The Corporate Transparency Act: The End of Privacy?

by | Oct 11, 2023

Commencing on January 1, 2024, the Corporate Transparency Act (the “CTA”) will come into force in the United States, with its primary aim being the establishment of a mandatory reporting system for many U.S. and foreign entities. The stated goal of the CTA is to fight money laundering, tax evasion, corruption, terrorist funding, and even human trafficking.

This new federal law will impose new responsibilities on small and medium-sized enterprises, necessitating the gathering, reporting, and continuous monitoring of specific information to ensure compliance with its provisions. This means that having a legal entity in the United States will become more expensive (reporting costs money), and privacy and property rights will be further eroded. Similar laws have been enacted in the European Union and other countries in the past several years as sovereign states seek new means of collecting tax revenues and combating money laundering.

A central requirement under the CTA is the submission of a report known as Beneficial Ownership Information (BOI) to the Financial Crimes Enforcement Network (FinCEN), an agency within the U.S. Department of Treasury. The purpose of this report is to assemble data that assists government authorities in identifying the true owners or controllers of a legal entity. Non-compliance with the CTA can lead to both civil penalties (up to $10,000 with a daily fine of $500) and criminal penalties (a maximum of two years’ imprisonment).

Under the CTA a “reporting company” is any new or existing U.S. or foreign entity. This is a very broad term, and includes corporations, LLCs, limited partnerships, and trusts, that are registered for business operations in the United States. This implies that any registered entity formed through the submission of documents with any Secretary of State is subject to reporting. By this definition entities that are not registered – like general partnerships and private trusts – are not subject to reporting.

 

There are a lot of specifically enumerated exemptions from CTA reporting – about 23 by my count. These include publicly listed companies, banks and money transmitting businesses, insurance companies, accounting firms, tax-exempt entities, businesses that have both more than 20 employees and more than $5 million of revenues, and inactive entities formed prior to 2020.

A beneficial owner is defined as either a) an individual who possesses or controls 25% or more of the reporting company’s ownership, or b) an individual with “substantial control” over the reporting company. “Substantial control” describes an individual who holds a senior officer position in the company, wields authority over the appointment or removal of any senior officer, or exercises significant influence over critical matters related to the reporting company.

Ownership is tested on a direct and indirect basis, by using attribution rules, although it is not currently clear which set of attribution rules will be used. Looking at other federal laws where attribution is used (like the Internal Revenue Code), ownership is often attributed through related parties (like family members) or through controlled entities.

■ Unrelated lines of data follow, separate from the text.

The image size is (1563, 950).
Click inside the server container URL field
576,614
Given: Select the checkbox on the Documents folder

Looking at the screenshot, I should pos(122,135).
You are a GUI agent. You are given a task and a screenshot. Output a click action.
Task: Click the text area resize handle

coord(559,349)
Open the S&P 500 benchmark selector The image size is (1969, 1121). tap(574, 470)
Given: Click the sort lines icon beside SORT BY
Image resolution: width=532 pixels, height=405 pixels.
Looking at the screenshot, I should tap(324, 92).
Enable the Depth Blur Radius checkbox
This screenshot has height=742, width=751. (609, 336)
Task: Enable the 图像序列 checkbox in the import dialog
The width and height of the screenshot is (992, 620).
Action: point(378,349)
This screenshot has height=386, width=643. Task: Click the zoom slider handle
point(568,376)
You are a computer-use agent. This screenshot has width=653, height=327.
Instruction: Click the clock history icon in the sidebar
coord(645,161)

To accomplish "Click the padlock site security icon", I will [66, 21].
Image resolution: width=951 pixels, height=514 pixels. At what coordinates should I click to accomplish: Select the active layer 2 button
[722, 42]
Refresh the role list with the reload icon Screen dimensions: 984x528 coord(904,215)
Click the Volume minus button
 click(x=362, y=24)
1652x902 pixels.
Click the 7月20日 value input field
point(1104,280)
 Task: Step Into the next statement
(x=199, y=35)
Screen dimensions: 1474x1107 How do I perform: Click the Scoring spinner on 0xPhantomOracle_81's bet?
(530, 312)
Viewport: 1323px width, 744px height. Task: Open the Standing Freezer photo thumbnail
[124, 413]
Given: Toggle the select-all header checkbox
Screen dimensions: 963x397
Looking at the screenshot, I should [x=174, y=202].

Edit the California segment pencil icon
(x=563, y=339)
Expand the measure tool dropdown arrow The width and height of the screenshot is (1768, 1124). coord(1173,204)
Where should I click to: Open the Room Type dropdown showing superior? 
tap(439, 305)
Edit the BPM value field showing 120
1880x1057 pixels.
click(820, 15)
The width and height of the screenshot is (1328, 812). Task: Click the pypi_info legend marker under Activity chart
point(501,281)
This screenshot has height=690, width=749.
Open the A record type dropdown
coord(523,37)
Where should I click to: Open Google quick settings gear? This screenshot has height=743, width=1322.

In the United States private trusts are not registered with any governmental entity and are unlikely to be reporting companies under the CTA. Trusts can be beneficial owners of a reporting entity and their existence would then need to be disclosed in that capacity. If a trust is a beneficial owner then the individuals reporting their personal information may include the trustee of the trust, the protector of the trust, the settlor of a trust, and a person who has the power to revoke the trust.

Reporting companies are obligated to disclose specific details about their beneficial owners, including their full legal names, dates of birth, residential addresses, and “a unique identifying number from a non-expired passport issued by the United States, a non-expired personal identification card, or a non-expired driver’s license issued by a State.”

The report will be submitted online through FinCEN’s website. It is important to note that the filing website has not yet been made available. Existing reporting companies must register their BOI with FinCEN before January 1, 2025, allowing ample time for compliance. For new reporting companies established after January 1, 2024, they will have a 30-day window from their formation date to submit their BOI report.

This new requirement will impose new burdens on both clients and law firms. Our firm alone has created hundreds of LLCs for clients over the many years we have been practicing law. The simple task of assembling a list of all the LLCs we have created and notifying the clients of this new requirement will take a significant amount of time. Clients will then need to decide whether disclosing the required information is non-detrimental and task us with ways around the new law.

While the CTA ostensibly is targeting money laundering and tax evasion, it will also pick up many legal entities that were formed to achieve privacy or asset protection without engaging in criminal behavior. We are told that the information submitted to FinCEN will remain with FinCEN, but there is no real way to know that.

We expect that in the coming months we will be busy adjusting ownership structures of many legal entities and replacing officers. We will also be more careful, starting in 2024, how we form legal entities. Often clients will have us form a legal entity and then spend months negotiating the operating agreement with other investors. How do we report beneficial ownership within 30 days of forming an entity if we do not at that time know who the beneficial owners will be?

Hopefully these and many other questions will be answered before the CTA goes online. Stay tuned!

Bypassing the reporting requirements may be possible but will be difficult and most businesses will not feel the need to do so. We are working through some tentative set up variations that would be exempt from reporting, but cannot complete and validate our analysis until some further guidance is issued by the government.